Californian residents are urged to purchase flood insurance ahead of the El Niño event already forming in the Pacific Ocean.
FEMA is asking residents of California to purchase flood insurance as federal emergency officials predict an historic El Niño, with strong rains throughout the winter and the possibility of flash floods increasing.
Roy Wright, the deputy associate administrator with FEMA insurance and mitigation department advised Californian residents to take action against the risks posed by El Niño.
“If there was ever a time to buy flood insurance, this is the time. You cannot get it at the last minute. There’s a day 30-day wait period for a new flood insurance policies to go into effect”,
state Mr. Wright during a press conference.
Flood insurance is the best option funded by the federal government. In 1968, a law enforced this obligation as a large number of private insurance companies refused to offer insurance policies as heavy losses occurred.

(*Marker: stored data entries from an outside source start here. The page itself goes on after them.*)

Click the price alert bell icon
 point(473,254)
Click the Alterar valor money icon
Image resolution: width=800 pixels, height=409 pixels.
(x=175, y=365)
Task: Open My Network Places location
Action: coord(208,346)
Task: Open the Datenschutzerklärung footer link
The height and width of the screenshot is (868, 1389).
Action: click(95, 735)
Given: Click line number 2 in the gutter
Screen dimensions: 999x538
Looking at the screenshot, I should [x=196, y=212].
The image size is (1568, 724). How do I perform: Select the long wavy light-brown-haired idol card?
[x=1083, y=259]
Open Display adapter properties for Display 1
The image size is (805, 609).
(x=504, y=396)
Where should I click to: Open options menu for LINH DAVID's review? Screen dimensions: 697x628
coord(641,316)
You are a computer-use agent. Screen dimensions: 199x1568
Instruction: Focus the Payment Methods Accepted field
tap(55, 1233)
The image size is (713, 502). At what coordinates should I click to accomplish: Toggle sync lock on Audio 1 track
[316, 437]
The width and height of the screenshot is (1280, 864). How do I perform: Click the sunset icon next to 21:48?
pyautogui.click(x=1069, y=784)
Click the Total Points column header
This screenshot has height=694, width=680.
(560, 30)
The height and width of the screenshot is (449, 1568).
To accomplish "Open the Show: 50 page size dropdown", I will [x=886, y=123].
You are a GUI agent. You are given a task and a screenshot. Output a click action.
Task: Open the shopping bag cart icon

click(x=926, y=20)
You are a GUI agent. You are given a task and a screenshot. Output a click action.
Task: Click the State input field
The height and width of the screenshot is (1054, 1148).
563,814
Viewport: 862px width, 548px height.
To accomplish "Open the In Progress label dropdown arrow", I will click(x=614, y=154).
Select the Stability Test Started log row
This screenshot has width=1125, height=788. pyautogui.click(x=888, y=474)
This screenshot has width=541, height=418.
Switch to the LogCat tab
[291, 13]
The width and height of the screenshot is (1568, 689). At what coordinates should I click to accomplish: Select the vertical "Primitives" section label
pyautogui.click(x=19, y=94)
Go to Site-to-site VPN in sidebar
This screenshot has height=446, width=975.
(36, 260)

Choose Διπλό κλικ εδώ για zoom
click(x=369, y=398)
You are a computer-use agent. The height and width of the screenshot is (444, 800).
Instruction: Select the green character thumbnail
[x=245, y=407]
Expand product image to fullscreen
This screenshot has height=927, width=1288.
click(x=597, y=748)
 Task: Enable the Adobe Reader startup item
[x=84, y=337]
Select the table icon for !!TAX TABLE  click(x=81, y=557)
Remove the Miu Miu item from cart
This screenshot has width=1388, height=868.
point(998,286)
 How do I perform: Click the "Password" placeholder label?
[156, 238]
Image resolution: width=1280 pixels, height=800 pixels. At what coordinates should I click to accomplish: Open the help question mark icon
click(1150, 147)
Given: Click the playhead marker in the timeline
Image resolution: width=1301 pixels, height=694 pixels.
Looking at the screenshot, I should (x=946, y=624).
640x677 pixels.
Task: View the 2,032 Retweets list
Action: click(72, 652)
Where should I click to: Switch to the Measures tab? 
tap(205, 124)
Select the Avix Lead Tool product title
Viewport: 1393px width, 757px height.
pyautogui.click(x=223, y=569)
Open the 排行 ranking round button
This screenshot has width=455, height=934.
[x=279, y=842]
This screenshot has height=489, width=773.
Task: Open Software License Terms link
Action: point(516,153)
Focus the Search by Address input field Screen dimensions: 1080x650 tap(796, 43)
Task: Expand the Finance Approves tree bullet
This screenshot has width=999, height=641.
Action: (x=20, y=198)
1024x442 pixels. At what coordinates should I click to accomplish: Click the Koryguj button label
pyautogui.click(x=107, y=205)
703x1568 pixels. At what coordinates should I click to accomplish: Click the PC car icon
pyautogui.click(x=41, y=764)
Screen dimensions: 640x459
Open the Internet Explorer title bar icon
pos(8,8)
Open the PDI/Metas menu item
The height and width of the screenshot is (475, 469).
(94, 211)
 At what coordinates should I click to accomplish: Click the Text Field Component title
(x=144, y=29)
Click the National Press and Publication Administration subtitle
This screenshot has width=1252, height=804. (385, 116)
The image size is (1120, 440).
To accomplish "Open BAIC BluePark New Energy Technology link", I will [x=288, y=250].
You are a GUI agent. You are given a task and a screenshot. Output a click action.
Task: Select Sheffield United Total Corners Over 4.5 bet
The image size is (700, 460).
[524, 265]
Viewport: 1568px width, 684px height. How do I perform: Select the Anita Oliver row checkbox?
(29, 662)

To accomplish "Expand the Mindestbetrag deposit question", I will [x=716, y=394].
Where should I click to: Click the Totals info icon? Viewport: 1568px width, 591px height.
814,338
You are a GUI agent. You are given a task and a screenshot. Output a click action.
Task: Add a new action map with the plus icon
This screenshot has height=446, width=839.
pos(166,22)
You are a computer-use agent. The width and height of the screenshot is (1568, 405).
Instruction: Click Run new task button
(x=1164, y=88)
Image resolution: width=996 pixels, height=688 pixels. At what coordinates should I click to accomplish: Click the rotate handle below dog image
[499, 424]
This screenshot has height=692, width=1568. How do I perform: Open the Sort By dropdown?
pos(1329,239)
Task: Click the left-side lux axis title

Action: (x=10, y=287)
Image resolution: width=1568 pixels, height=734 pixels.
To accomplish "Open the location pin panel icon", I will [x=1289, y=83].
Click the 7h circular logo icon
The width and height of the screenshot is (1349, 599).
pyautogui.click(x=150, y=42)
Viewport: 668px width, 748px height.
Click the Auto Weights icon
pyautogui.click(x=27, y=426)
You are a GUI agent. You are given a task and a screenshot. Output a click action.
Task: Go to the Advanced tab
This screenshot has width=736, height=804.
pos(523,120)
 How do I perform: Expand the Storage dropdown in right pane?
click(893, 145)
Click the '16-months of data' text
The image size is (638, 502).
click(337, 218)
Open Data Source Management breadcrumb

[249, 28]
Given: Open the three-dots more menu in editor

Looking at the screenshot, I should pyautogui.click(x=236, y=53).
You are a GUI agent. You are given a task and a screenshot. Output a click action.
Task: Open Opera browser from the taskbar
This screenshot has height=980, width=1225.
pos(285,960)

For those in the high-risk areas, an insurance policy may reach 1,000 dollars per year. For people in areas less prone to floods, the insurance policy reaches at most 500 dollars per year. The minimum per year may reach 140 dollars. These areas are called ‘preferred risk’ areas with matching ‘preferred risk’ policies.
According to the press release statement, Californian residents may apply for flood risk ratings, as well as insurance quotes on the FEMA hosted website FloodSmart.gov. Californian residents are urged to purchase flood insurance, and preparations are already starting in many regions of the state. Bay Area is one such regions were storm preparations have already begun.
Recent flash floods occurring around the United States are a reminder that flood insurance is a must. To prevent the devastating effects of the stormy season, it is recommended that households are insured.
Extreme weather events such as the flash floods these weeks cause a lot of damage. The debris carried by the flood on the Interstate 5 caused long traffic blockages and stranded drivers. This year’s El Niño is expected to be stronger than the 1997-1998 El Niño. At the time, it is estimated that the damages reached 25 billion dollars.
It is also expected that this year’s El Niño will last throughout the entire winter season, according to the NOAA. Chances that it will continue into the early spring of next year are estimated at 80 percent.